Probably costs for a drinking bird machine are cubic function to size, while power generation is square or linear.

Funny to think about CNNs vision here, every coastline and backyard swimming pool dotted with drinking bird machines. Need to charge your phone at the restaurant? Pull out your pocket drinking bird and put it on top of your water glass.




I'm having the same thought.

Like first of all, we can already generate electricity from evaporation. They're called steam turbines and they're very old technology.

These work at STP, but so do steam turbines if you use a mirror dish to concentrate sunlight.

Secondly, this is just solar power. It's just photon -> heat -> movement -> electricity instead of directly photon -> electricity.
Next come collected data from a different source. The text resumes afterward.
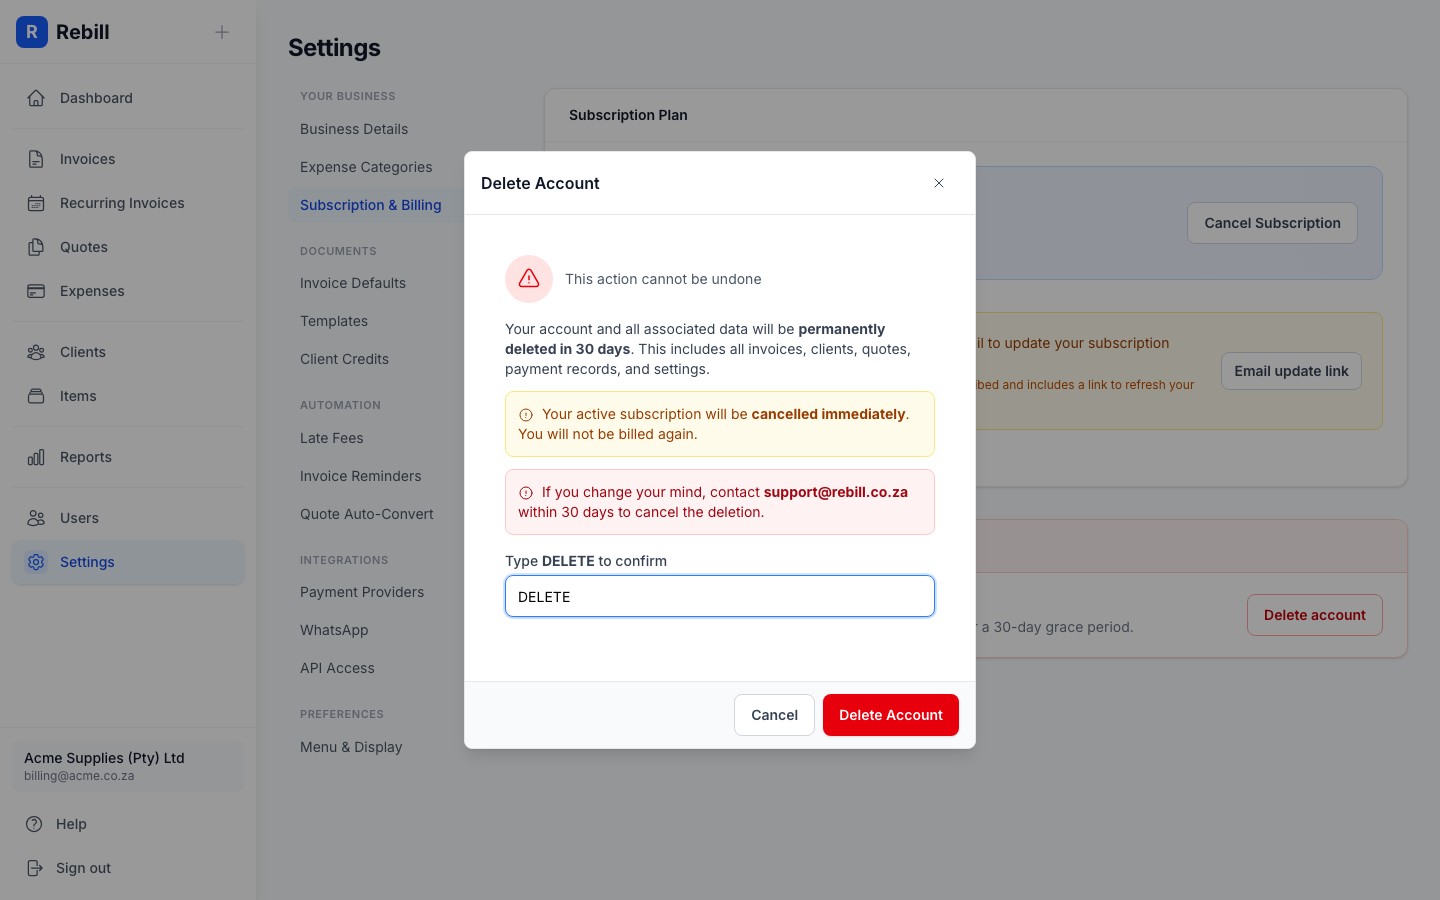Close the Delete Account dialog
Image resolution: width=1440 pixels, height=900 pixels.
coord(939,183)
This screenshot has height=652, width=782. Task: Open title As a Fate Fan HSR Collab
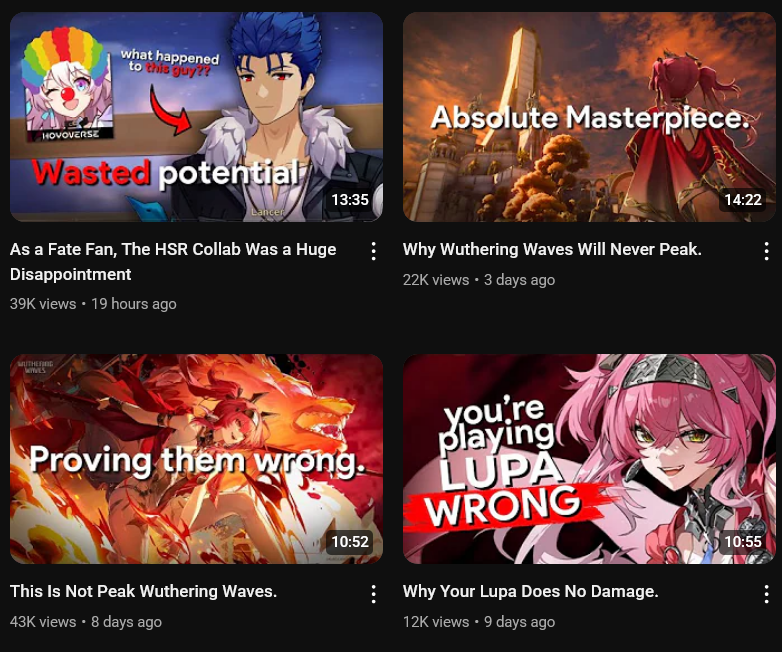pyautogui.click(x=173, y=261)
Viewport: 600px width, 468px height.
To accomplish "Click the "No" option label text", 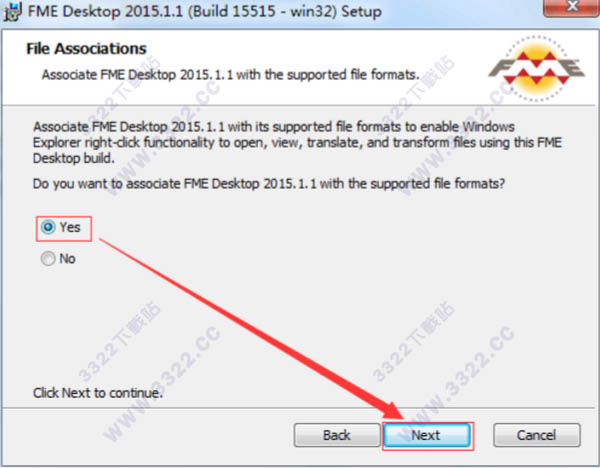I will [x=67, y=259].
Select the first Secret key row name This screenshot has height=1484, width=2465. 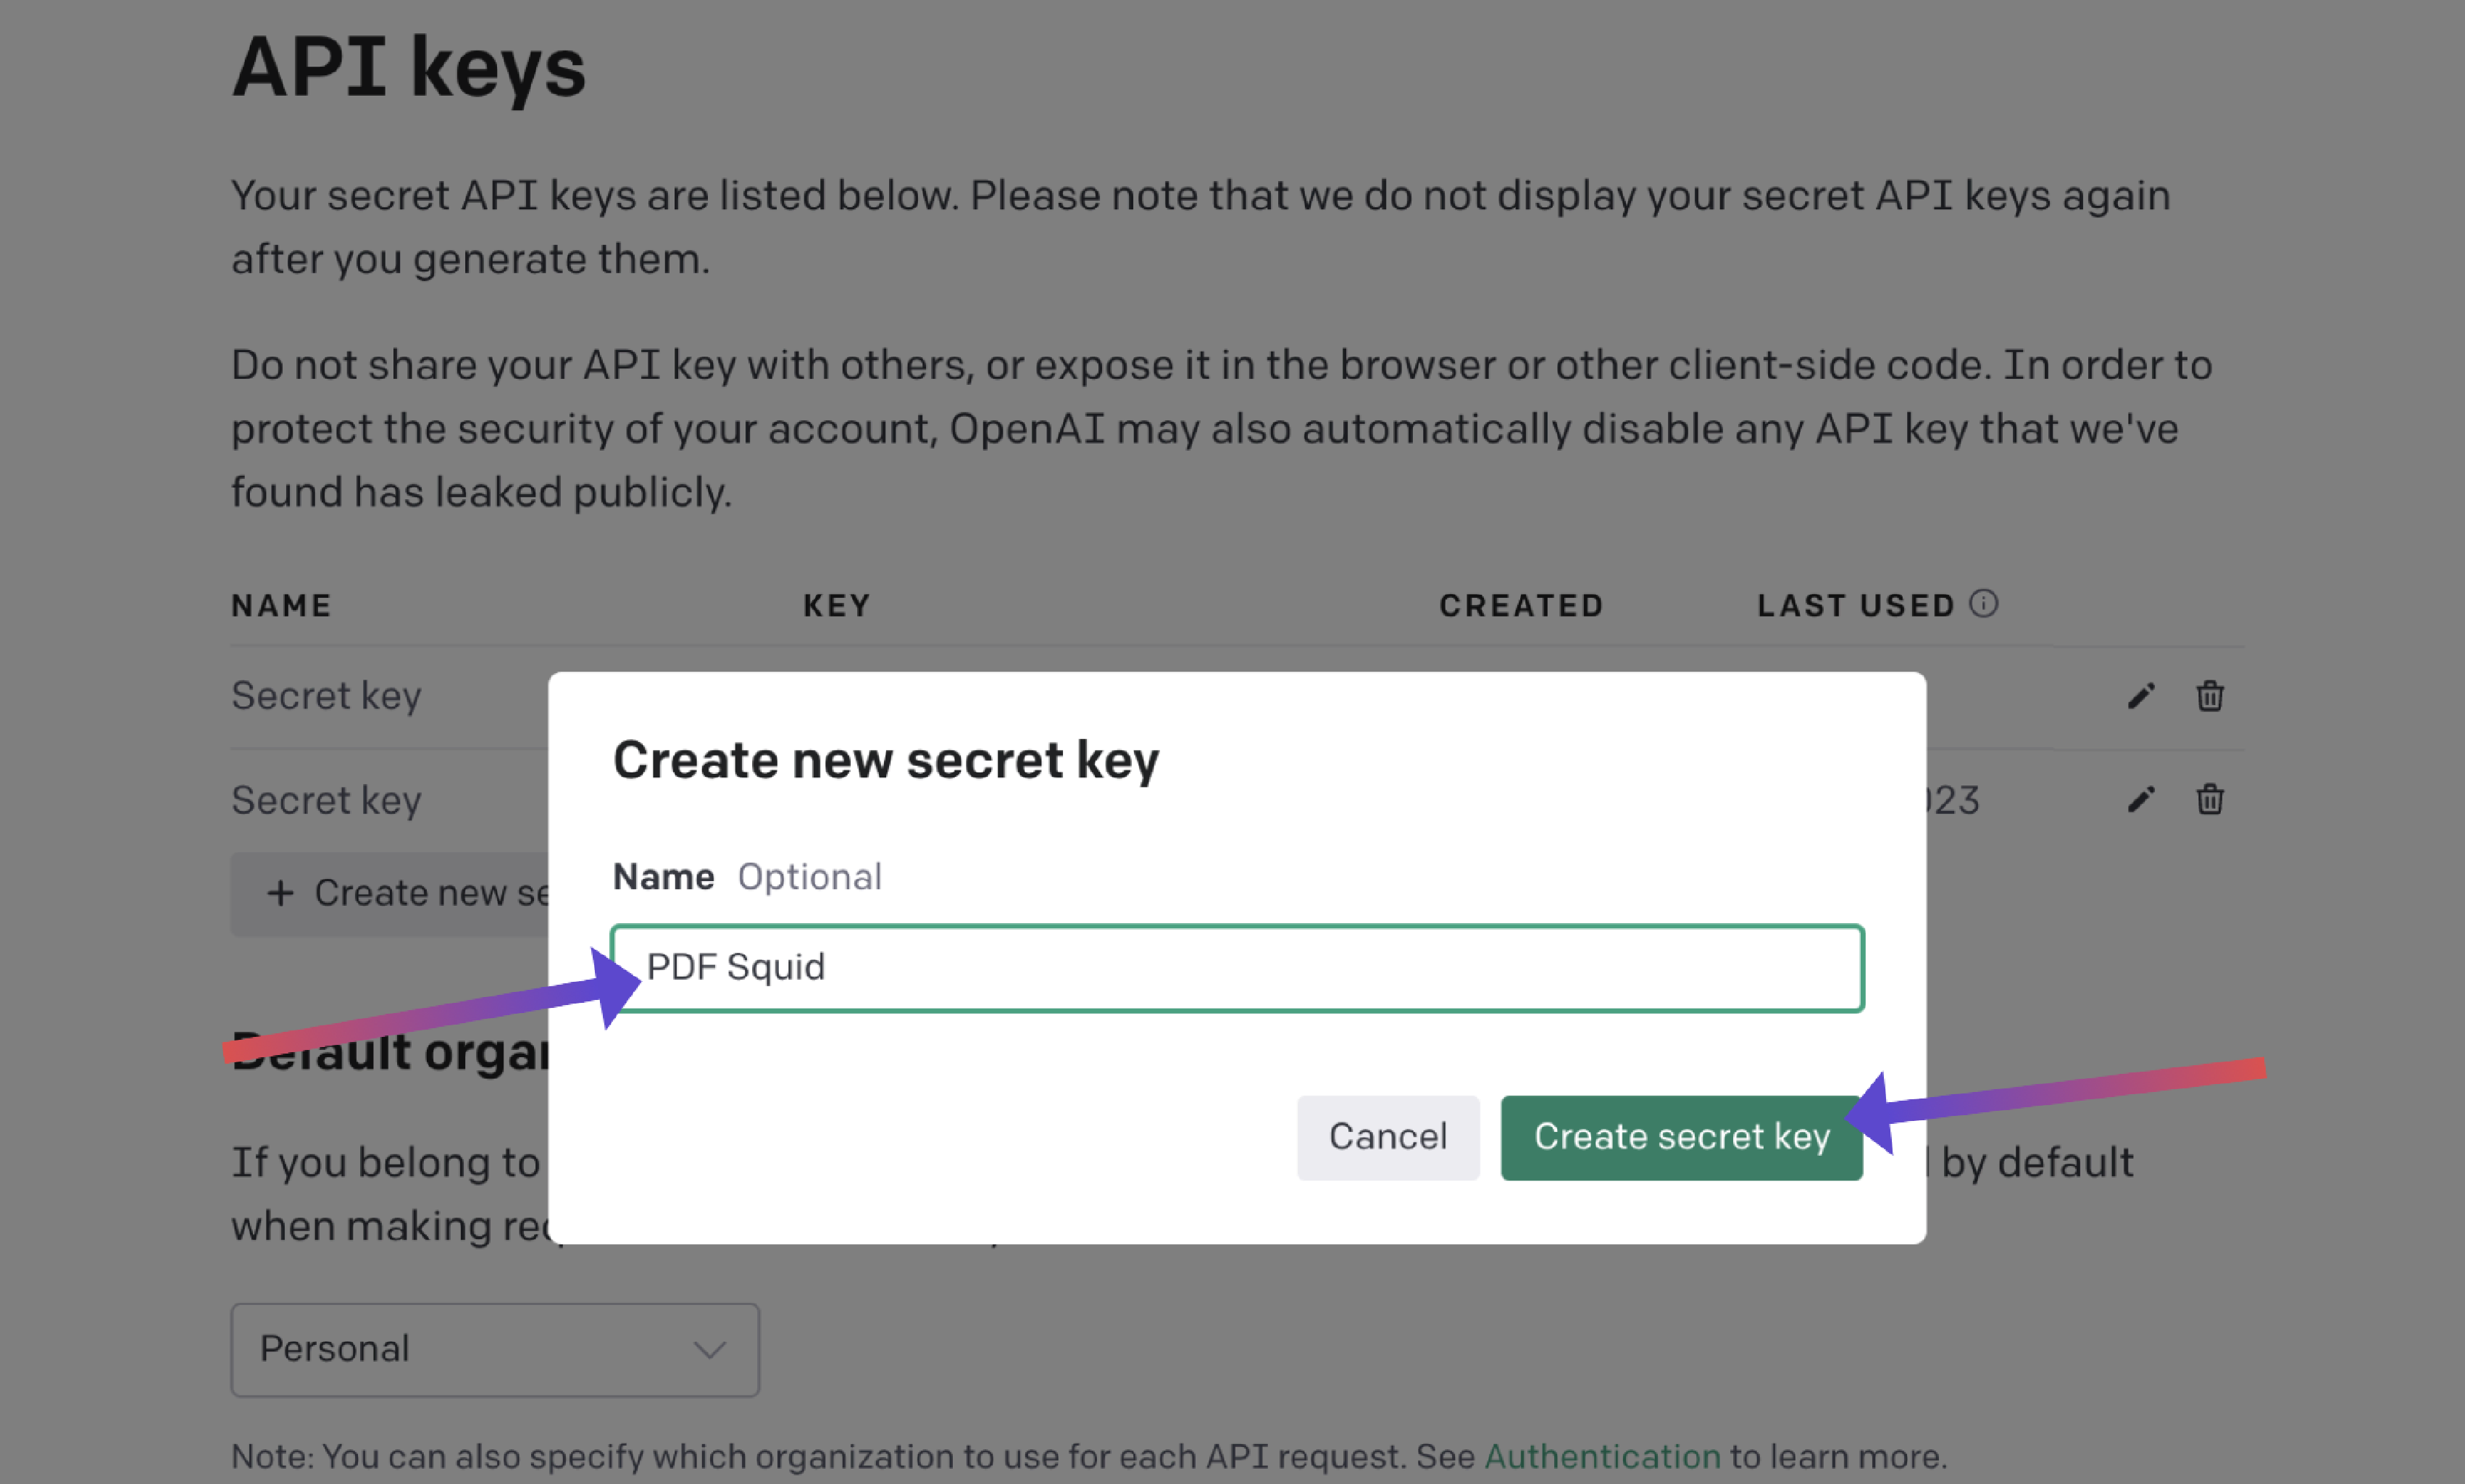point(326,696)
My naive take is that it will never be as efficient as solar due to the inherent losses in converting energy.

Lastly, even if we did want to something like this, these birds seem like the worst way to do it.

Couldn't we tap into the same energy source by putting something lightweight and porous like aerogel or cheesecloth onto an "elevator" of sorts and moving it up into the clouds and back down? I.e. it starts off dry at ground level, weighing 10g or whatever. We hoist it up to the clouds where it soaks up water until it weighs 2kg or whatever, then we lower it and harvest the potential energy. Then we wait for the sun to dry it out and we do it again.

It weighs 10g on the way up and something much more on the way down, which I think should net us energy.

To be clear, I still think actual solar power makes more sense, but I don't think grid-scale deployment of this would involve literal drinking birds.


Evaporation engines like the drinking bird operate on the other half of the water cycle (surface water -> vapor -> cloud water). A 'cloud sponge elevator' would operate on essentially the same half of the water cycle that we already tap into with hydroelectric dams (cloud water -> rain -> surface water). We could get the same increase in energy per unit water by building dams almost as high as the clouds. Now, that would be a huge capital expense (but probably look pretty awesome), but I'm not sure it would be more of a capital expense per watt than a cloud sponge elevator.

One of the reasons why people are interested in evaporation engines is to try to tap into the energy in the water cycle, like dams do, without the high capital expense. Of course, dipping birds aren't efficient, but they also aren't the only possible design.


> m not sure it would be more of a capital expense per watt than a cloud sponge elevator.

If I were going to take a wild guess, the dam is probably cheaper lol.

> One of the reasons why people are interested in evaporation engines is to try to tap into the energy in the water cycle, like dams do, without the high capital expense. Of course, dipping birds aren't efficient, but they also aren't the only possible design.

You seem like you know more than me here, what's the theory behind capital costs being lower? Is it the lack of need to contain pressure?